--- ABOUT THIS EXERCISE ---
Every line below that contains the word "Output" must be copied.

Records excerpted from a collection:
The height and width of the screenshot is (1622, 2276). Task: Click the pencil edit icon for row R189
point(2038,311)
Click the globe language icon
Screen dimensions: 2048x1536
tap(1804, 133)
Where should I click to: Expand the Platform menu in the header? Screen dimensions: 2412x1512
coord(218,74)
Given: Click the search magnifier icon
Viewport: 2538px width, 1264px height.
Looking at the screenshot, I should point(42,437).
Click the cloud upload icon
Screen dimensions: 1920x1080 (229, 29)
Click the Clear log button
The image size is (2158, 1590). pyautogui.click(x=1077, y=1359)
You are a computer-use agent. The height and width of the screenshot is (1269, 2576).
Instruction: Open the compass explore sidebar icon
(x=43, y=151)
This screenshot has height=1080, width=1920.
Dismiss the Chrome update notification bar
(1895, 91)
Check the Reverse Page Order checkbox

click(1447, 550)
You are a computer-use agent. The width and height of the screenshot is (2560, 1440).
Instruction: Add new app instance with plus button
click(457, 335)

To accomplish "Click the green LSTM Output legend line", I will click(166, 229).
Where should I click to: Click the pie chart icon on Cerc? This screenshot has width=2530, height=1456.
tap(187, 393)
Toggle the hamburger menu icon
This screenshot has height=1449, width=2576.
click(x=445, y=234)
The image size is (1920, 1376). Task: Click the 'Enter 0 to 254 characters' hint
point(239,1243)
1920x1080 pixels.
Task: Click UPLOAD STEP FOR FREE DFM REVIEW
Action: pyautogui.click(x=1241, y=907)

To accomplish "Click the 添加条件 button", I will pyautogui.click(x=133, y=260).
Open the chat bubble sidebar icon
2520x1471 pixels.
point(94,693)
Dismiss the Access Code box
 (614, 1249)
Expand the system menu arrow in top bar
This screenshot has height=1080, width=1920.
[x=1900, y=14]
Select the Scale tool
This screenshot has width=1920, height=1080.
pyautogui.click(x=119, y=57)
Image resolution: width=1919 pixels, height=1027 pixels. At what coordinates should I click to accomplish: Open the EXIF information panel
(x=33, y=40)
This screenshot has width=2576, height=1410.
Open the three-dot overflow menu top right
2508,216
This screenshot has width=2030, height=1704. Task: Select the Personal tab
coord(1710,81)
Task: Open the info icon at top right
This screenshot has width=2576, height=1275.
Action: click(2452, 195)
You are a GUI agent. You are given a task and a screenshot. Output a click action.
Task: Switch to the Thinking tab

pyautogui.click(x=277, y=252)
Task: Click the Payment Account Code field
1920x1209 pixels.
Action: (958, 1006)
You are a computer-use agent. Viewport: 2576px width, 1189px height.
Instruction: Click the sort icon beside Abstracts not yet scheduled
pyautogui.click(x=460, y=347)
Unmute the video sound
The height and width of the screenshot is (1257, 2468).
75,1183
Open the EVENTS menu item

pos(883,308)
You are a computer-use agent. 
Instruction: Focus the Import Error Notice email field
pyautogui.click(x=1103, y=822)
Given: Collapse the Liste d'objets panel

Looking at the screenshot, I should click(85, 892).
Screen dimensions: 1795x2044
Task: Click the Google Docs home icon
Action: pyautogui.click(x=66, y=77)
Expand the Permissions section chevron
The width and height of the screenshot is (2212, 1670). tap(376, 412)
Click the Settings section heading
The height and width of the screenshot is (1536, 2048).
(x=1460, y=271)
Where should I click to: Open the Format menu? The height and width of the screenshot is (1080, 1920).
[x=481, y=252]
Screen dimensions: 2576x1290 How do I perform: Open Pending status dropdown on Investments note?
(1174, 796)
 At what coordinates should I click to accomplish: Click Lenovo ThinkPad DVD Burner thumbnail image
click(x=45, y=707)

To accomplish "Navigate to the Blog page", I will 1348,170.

--- EXERCISE RESPONSE ---
To accomplish "Click the green LSTM Output legend line", I will click(166, 229).
You are a GUI agent. You are given a task and a screenshot. Output a click action.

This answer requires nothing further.